◆ **CHALLENGE**
Can you copy the entries from the line containing "This screenshot has width=450, height=538." down to the end, switching "Calculate" to "Submit" and leaving the rest unchanged? Omit the pictures.

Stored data
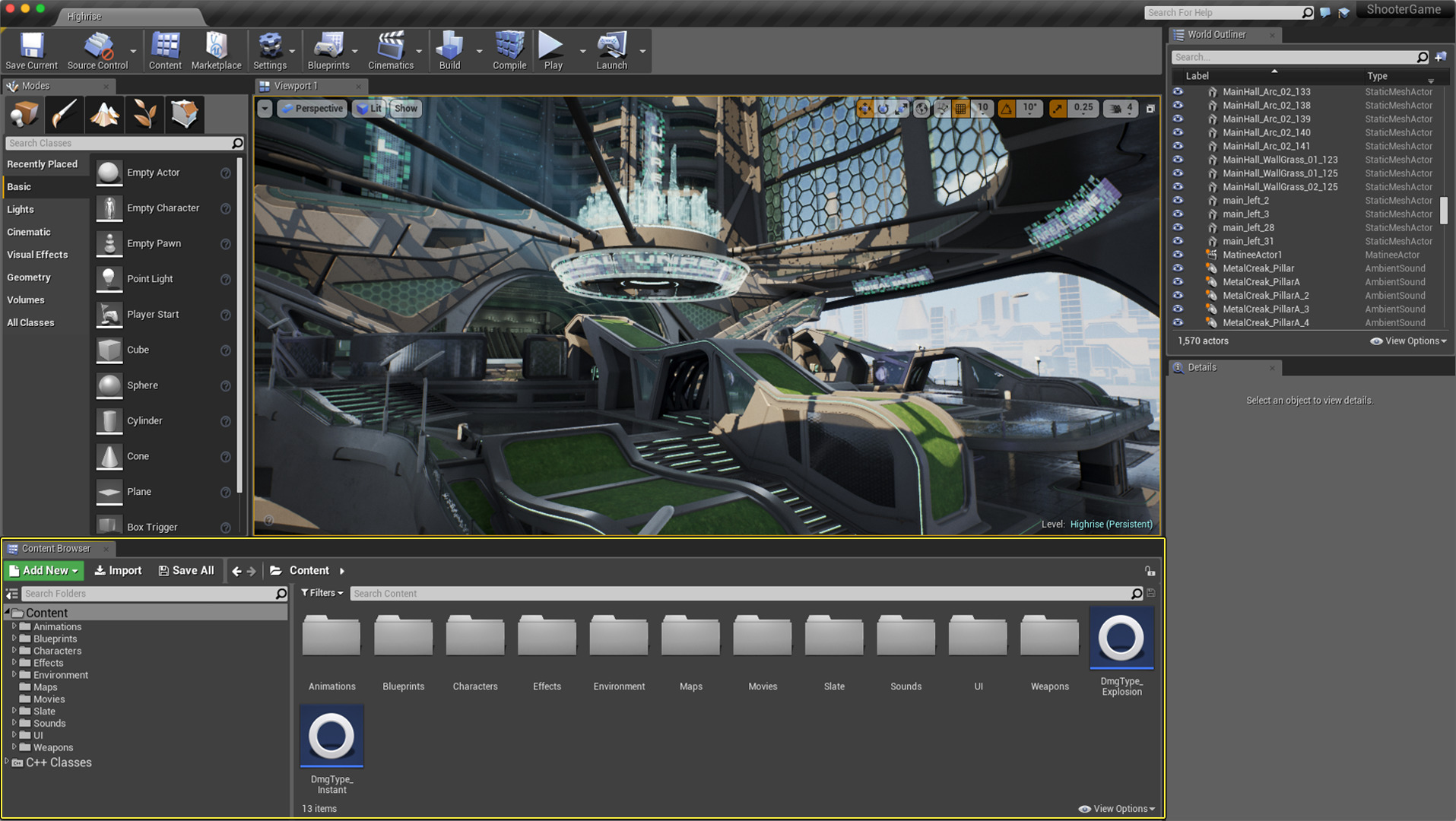Click the Add New button
Screen dimensions: 1456x821
coord(43,570)
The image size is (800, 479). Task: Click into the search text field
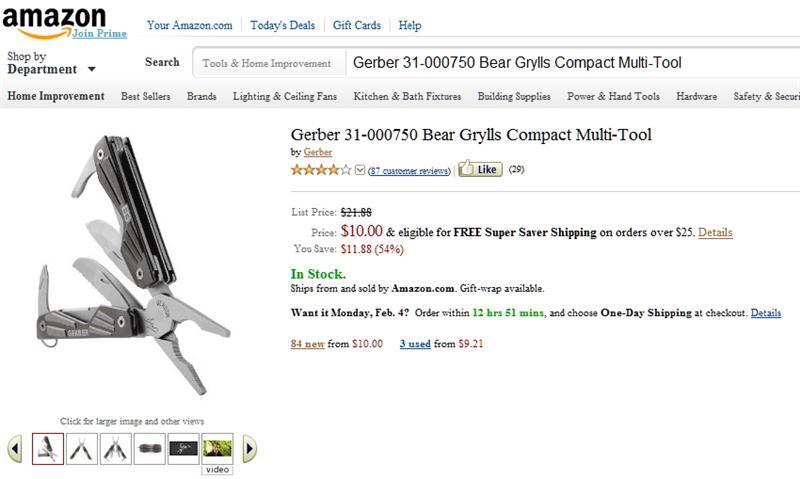[570, 63]
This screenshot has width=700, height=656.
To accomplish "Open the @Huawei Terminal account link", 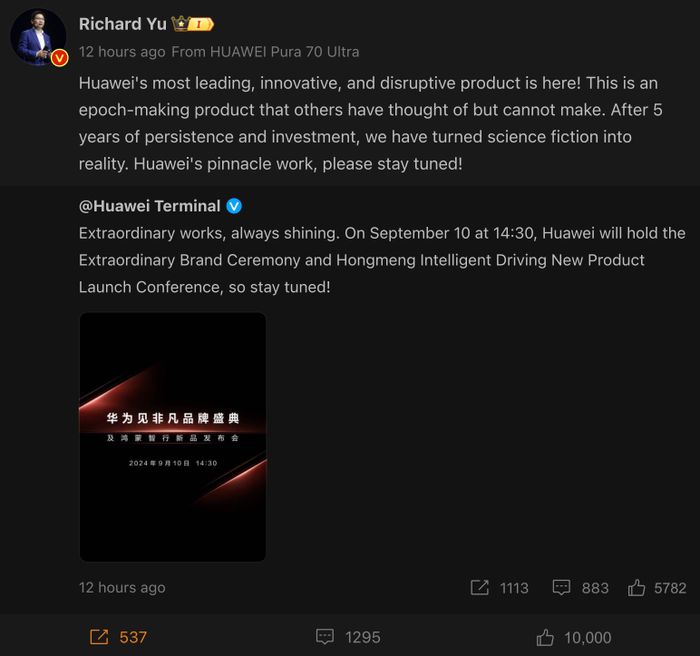I will (x=150, y=206).
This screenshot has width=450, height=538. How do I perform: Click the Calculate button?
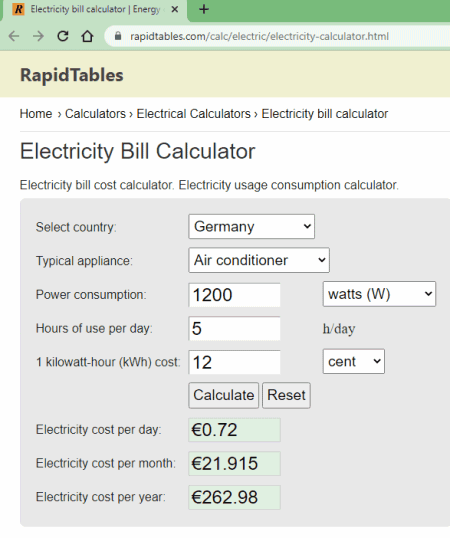[224, 395]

◆ **WRITTEN REPLY**
This screenshot has width=450, height=538. How do I perform: Click the Submit button?
[224, 395]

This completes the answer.